PT Pertamina (Persero) berkomitmen untuk berkontribusi dalam transisi menuju energi berkelanjutan. Upaya ini merupakan bagian dari misi perusahaan untuk menciptakan ekosistem energi yang lebih ramah lingkungan dan efisien di kawasan regional.
Dalam acara Investor Daily Summit 2025 di Jakarta Convention Center, Wakil Direktur Utama Pertamina, Oki Muraza, mengungkapkan berbagai inovasi energi rendah karbon yang telah diperkenalkan, termasuk Pertamax Green, Sustainable Aviation Fuel (SAF), dan Renewable Diesel (RD).
“Sebagai perusahaan, kami tidak hanya berfokus pada ketahanan energi nasional, tetapi juga berkomitmen untuk mengurangi emisi karbon dan membangun ekosistem energi yang lebih hijau,” jelasnya.
Inovasi Energi yang Mendukung Ekonomi Lokal dan Lingkungan
Salah satu produk yang menonjol dari upaya tersebut adalah Pertamax Green 95. Bahan bakar ini memiliki RON 95 dengan kandungan sulfur di bawah 50 ppm, menjadikannya ramah lingkungan dan mampu mengurangi ketergantungan pada impor bahan bakar fosil.
Pertamax Green tidak hanya menguntungkan lingkungan, tetapi juga memberikan dampak positif bagi ekonomi lokal melalui pemanfaatan sumber energi terbarukan. Produk berbasis bioetanol ini diperkirakan mampu menggantikan bensin impor dan mengurangi defisit neraca perdagangan bahan bakar nasional.
“Dengan metode ini, kami berharap dapat membantu menekan defisit impor bahan bakar yang saat ini mencapai sekitar US$12,4 miliar atau Rp200 triliun,” sambung Oki.
Penerapan Bahan Bakar Ramah Lingkungan dalam Sektor Transportasi
Selain Pertamax Green, Pertamina juga mengembangkan Sustainable Aviation Fuel (SAF) yang berbasis minyak jelantah. Produk ini telah diuji dalam penerbangan Pelita Air dari Jakarta ke Bali pada Agustus 2025 lalu.
Dengan kolaborasi yang melibatkan pengumpulan minyak jelantah, Pertamina menjadi satu-satunya produsen SAF yang menggunakan metode co-processing di ASEAN. Teknik ini berhasil mendapatkan sertifikasi internasional yang membuktikan keandalannya dalam menurunkan emisi karbon penerbangan hingga 84 persen.

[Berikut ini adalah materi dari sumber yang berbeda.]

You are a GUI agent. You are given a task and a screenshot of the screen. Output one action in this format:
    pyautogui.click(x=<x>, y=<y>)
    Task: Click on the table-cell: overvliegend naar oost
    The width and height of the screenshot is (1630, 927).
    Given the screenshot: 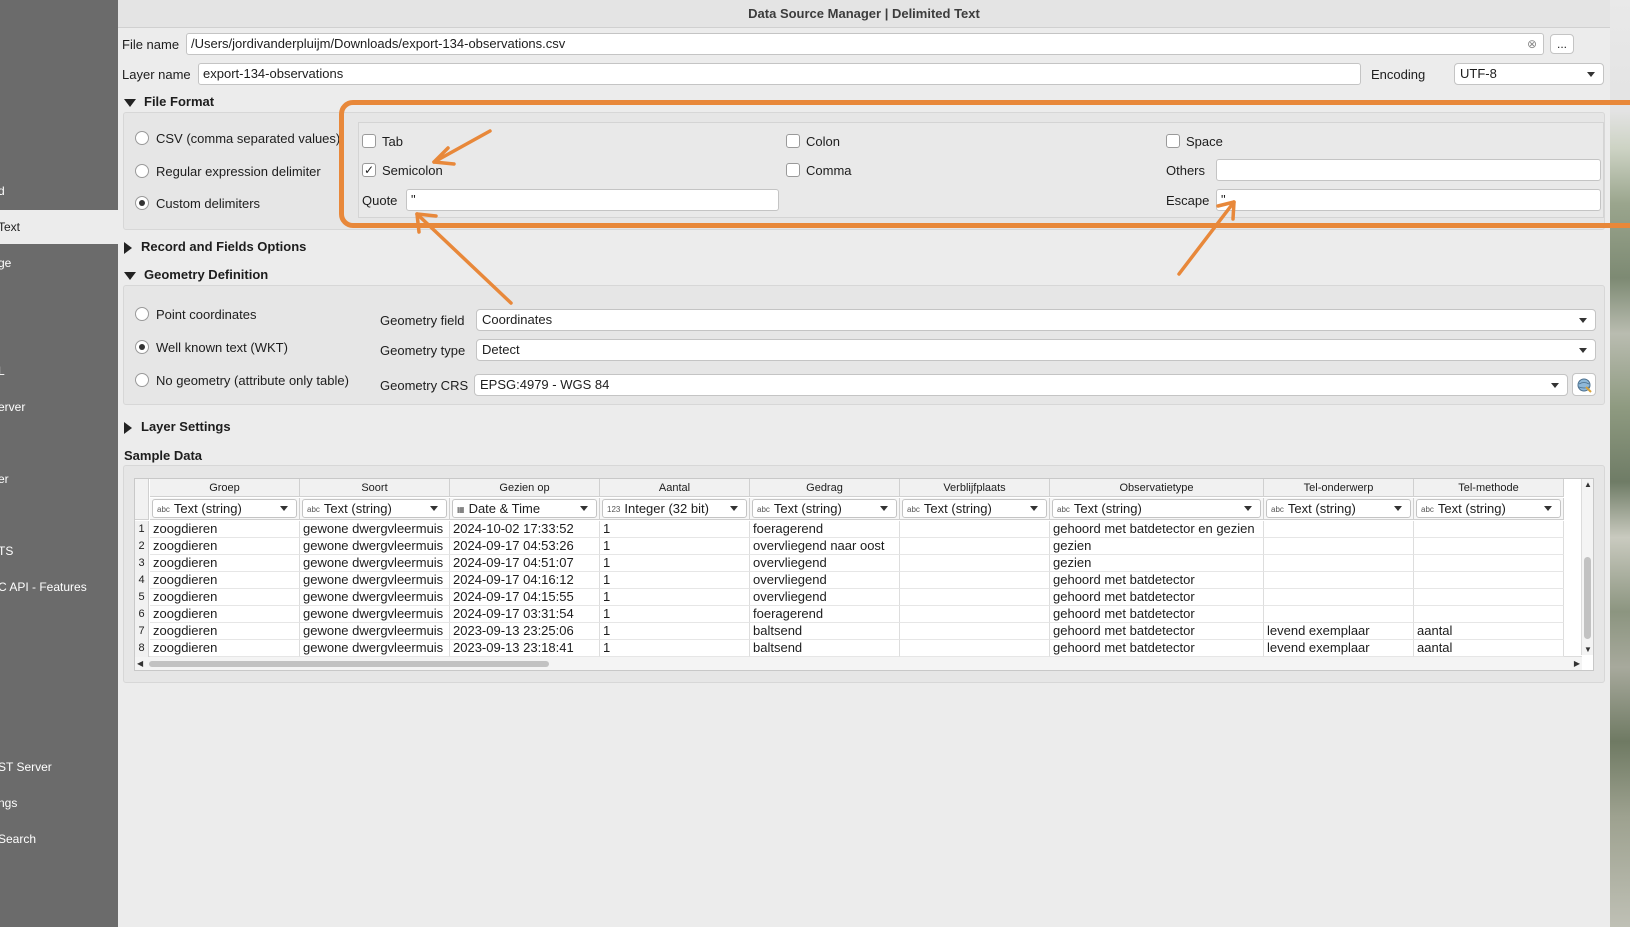 What is the action you would take?
    pyautogui.click(x=825, y=546)
    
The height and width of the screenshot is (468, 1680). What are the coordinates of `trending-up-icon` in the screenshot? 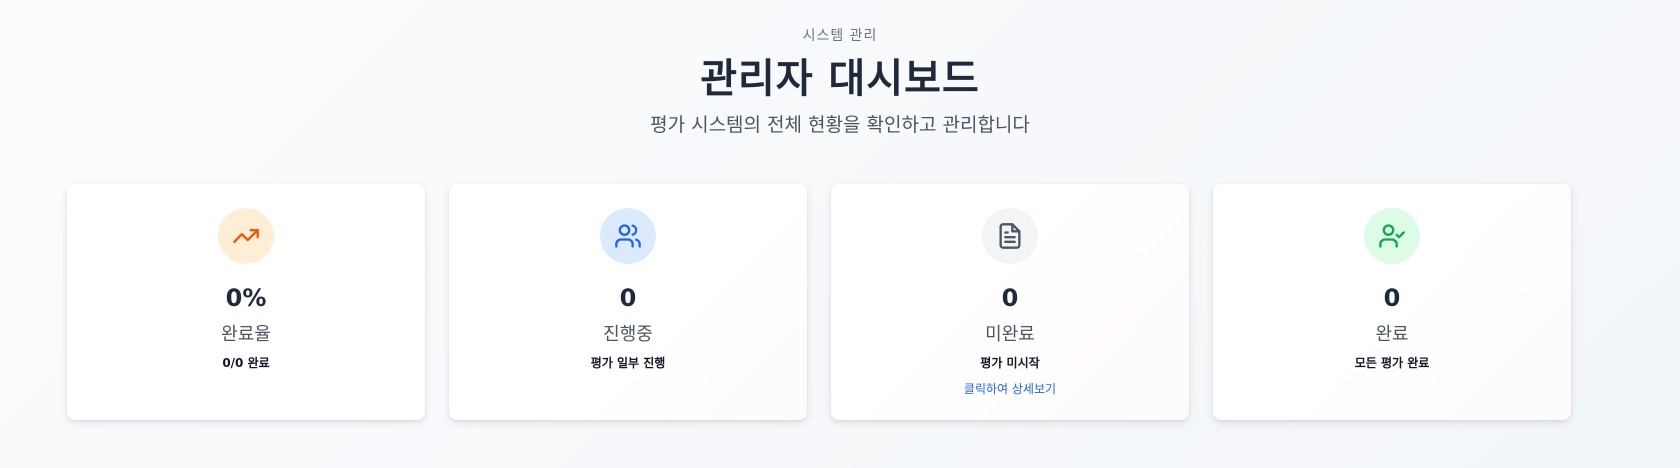 It's located at (246, 236).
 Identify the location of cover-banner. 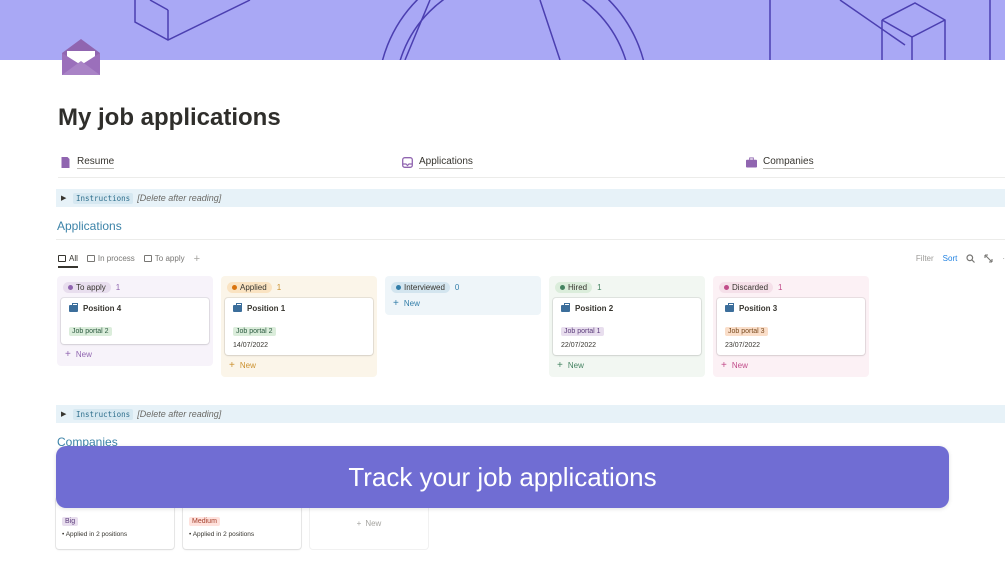
(502, 30).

“Pengembangan teknologi SAF ini dilakukan sepenuhnya oleh insinyur Indonesia, menunjukkan bahwa kami memiliki kapasitas untuk menjadi pemimpin regional dalam energi hijau,” ungkap Oki.
Komitmen Berkelanjutan Terhadap Bahan Bakar Nabati
Pertamina juga telah mengimplementasikan program Biodiesel B40, yang saat ini menjadi campuran biodiesel tertinggi di seluruh dunia. Inisiatif ini bertujuan untuk meningkatkan kemandirian energi sekaligus memperkuat keamanan pasokan solar domestik.
Selain itu, perusahaan juga mengembangkan Renewable Diesel (RD). Bahan bakar ini dihasilkan melalui proses hidrogenasi minyak sawit dan memiliki keuntungan dalam hal stabilitas oksidasi serta efisiensi pembakaran yang lebih baik dibandingkan biodiesel konvensional.
“Dengan inovasi ini, kami berusaha untuk memberikan solusi energi yang lebih efisien dan ramah lingkungan bagi masyarakat,” jelas Oki.